Flight Lieutenant Freddie Wimbledon
Flight Lieutenant Freddie Wimbledon
RAF Officer, Chief Controller
RAF Neatishead (1956)
Directed Venom intercepts during Lakenheath-Bentwaters incident
Flight Lieutenant Freddie Wimbledon was a Royal Air Force officer serving as Chief Controller at RAF Neatishead during the night of August 13-14, 1956, when the Lakenheath-Bentwaters incident occurred—one of the most significant radar-visual UFO cases in British aviation history.
When unidentified objects were detected on radar simultaneously at multiple USAF and RAF installations in East Anglia, Wimbledon was responsible for directing the scramble of de Havilland Venom interceptors from RAF Waterbeach. The intercepting aircraft, crewed by both pilot and navigator, were vectored toward the anomalous radar returns under his control at Neatishead.

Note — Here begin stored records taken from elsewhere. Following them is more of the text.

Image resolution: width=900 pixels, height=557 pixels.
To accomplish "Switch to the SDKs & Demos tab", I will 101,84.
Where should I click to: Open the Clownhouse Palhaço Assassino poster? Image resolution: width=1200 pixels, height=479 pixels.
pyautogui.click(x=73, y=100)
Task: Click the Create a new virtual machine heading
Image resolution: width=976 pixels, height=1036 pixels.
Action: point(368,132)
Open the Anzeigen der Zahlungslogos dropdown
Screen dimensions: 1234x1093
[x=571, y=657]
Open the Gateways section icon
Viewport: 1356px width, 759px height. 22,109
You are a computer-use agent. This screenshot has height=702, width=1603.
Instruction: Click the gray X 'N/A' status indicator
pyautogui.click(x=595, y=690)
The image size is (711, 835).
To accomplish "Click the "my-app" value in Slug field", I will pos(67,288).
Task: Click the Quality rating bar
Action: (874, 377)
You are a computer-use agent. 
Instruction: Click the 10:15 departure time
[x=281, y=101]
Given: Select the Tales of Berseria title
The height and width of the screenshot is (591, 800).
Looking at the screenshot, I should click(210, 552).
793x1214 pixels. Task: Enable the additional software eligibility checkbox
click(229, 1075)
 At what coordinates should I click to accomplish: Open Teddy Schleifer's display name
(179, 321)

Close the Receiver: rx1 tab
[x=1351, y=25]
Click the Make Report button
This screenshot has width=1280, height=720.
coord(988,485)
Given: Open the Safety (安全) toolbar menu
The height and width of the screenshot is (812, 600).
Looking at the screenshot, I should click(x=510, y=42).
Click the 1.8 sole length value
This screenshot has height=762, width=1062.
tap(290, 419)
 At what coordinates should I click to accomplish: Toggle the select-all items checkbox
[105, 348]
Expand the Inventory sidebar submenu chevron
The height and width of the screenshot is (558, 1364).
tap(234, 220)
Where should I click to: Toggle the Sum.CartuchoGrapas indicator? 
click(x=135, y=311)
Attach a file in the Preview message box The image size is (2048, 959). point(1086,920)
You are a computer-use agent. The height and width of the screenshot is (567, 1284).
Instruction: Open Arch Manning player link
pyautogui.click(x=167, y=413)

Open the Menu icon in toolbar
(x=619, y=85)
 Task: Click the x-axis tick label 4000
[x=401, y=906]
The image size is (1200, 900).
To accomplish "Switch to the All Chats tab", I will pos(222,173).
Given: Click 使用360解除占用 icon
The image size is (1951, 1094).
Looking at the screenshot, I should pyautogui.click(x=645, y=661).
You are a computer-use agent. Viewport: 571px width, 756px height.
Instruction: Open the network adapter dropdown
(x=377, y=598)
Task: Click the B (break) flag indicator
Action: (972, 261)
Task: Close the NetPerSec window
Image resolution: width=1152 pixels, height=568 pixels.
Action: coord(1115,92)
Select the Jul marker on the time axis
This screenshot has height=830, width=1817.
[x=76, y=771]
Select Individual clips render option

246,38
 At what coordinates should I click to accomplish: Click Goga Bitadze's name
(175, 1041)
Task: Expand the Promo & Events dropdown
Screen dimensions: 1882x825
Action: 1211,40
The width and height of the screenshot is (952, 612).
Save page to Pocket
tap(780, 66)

According to Wimbledon's account, his team—not the U.S. personnel at Lakenheath—directed the Venom intercepts. He maintained that the incident involved solid radar returns tracked from three ground-based radar sets and one airborne set in the intercepting aircraft. When one of the Venoms reported being pursued by the unidentified object, Wimbledon coordinated the response.
In response to skeptical analyses by Philip J. Klass and others, Wimbledon disagreed with prosaic explanations, maintaining that the radar returns were consistent with a physical object exhibiting extraordinary performance characteristics. His testimony remains central to the case's credibility as one of the best-documented radar-visual UFO events of the 1950s.